He supported John Locke's theory of knowledge in
his Lettres sur les aveugles (1749), a work hostile to entrenched and conventional
morality; for that intellectual attack he was imprisoned at Vincennes for three
months.
A polymath with expertise in several fields, and much immersed in
science and the scientific trends of his day, he was particularly qualified to
take on the immense task of compiling an encyclopedia. Today we remember Diderot
mostly as the co-founder and editor of the Encyclopédie, the foremost
encyclopedia to be published as the French Revolution was taking place.
Among his good friends he included Jean-Jacques Rousseau, David Hume, Helvétius, Abbé
Raynal, Lawrence Sterne, Jean-François Marmontel, and Michel-Jean Sedaine.

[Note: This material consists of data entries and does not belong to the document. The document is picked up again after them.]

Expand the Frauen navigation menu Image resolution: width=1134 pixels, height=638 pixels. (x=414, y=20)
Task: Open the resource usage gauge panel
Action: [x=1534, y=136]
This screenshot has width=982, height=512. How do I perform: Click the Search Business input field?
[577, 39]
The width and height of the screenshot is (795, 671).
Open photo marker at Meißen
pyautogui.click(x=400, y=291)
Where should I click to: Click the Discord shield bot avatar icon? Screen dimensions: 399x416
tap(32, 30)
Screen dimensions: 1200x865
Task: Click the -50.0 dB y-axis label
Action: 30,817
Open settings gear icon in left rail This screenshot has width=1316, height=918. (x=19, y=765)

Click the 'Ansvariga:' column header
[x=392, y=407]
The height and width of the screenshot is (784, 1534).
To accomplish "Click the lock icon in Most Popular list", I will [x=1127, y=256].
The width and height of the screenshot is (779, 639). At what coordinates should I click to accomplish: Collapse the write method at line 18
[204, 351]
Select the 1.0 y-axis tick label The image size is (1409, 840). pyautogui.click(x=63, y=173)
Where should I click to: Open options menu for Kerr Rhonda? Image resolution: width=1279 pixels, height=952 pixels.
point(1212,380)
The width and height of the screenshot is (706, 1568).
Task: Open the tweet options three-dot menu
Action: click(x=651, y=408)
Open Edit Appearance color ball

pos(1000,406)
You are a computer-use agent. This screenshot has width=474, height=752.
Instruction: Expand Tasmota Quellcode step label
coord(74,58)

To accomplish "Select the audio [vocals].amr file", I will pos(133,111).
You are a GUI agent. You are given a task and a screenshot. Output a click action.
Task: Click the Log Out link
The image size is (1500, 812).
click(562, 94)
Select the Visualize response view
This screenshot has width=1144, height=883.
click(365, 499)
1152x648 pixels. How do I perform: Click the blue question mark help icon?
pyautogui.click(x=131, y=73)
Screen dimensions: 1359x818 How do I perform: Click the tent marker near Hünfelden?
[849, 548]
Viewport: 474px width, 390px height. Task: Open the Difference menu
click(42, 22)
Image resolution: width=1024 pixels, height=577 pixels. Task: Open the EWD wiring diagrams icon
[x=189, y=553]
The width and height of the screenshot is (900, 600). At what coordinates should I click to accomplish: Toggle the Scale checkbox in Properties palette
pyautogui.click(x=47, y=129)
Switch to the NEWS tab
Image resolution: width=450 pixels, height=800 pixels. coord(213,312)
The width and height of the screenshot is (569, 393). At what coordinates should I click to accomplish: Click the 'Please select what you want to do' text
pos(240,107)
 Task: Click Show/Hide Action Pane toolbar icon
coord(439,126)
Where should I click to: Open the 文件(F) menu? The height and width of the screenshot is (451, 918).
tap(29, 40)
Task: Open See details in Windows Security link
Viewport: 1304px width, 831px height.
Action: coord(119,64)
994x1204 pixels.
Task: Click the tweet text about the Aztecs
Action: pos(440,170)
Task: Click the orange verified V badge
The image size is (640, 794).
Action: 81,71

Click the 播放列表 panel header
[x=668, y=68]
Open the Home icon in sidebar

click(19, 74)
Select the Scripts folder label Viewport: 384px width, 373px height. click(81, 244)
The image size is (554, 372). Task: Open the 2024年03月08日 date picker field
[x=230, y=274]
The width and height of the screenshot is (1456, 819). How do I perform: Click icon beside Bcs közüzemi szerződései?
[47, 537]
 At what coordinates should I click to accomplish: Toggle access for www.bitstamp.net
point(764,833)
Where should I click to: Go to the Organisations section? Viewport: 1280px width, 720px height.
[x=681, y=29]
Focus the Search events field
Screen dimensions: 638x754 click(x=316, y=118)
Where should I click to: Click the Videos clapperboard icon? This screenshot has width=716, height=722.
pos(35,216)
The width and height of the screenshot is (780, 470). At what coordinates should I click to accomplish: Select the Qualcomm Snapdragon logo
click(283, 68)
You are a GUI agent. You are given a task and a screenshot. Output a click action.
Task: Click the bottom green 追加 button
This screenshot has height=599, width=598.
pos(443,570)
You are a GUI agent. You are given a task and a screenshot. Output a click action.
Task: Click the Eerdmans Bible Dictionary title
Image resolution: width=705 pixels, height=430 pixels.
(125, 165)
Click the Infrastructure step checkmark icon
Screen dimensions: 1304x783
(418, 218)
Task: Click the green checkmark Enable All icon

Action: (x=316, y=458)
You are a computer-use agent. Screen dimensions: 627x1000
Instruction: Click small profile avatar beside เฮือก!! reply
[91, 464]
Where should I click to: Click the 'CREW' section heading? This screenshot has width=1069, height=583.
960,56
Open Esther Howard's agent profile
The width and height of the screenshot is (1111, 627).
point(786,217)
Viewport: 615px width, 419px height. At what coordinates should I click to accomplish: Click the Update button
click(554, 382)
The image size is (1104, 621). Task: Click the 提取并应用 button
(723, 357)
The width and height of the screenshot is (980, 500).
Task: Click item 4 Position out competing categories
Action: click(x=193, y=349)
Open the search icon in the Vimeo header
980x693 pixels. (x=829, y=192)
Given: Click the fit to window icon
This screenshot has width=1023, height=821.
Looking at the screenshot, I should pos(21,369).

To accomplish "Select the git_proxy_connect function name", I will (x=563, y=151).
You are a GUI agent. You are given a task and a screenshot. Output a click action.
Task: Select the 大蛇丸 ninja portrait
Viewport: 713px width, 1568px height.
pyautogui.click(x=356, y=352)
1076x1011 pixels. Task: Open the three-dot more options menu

During revolutionary times, Diderot was not able
to make much of a living off his work on the Encyclopédie. Through the intervention of friends, Catherine
of Russia bought his library, providing him also with a salary and use of the
library for life.
He died of emphysema in Paris in 1784.
Major works:
In his Pensees philosophique (1746), he
explored both atheism and Christianity; failing to gain the sympathy of the
public, this work was burned by the Parisian parliament.
Other works include Pensées
sur l'interprétation de la nature [On the Interpretation of Nature],
the Dialogue between D'Alembert
and Diderot, Le Rêve de
d'Alembert (D'Alembert's
Dream), the Éléments de
physiologie, Le Neveu de Rameau
(Rameau's Nephew), and the
picaresque novel Jacques le fataliste
et son maître.
About Rameau’s Newphew
This brilliant and witty dialogue begins with a
chance encounter in a Paris café between two acquaintances—philosopher Diderot
and the rascal Rameau. Their talk moves across several fields: art, music,
education, and survival in the French nation.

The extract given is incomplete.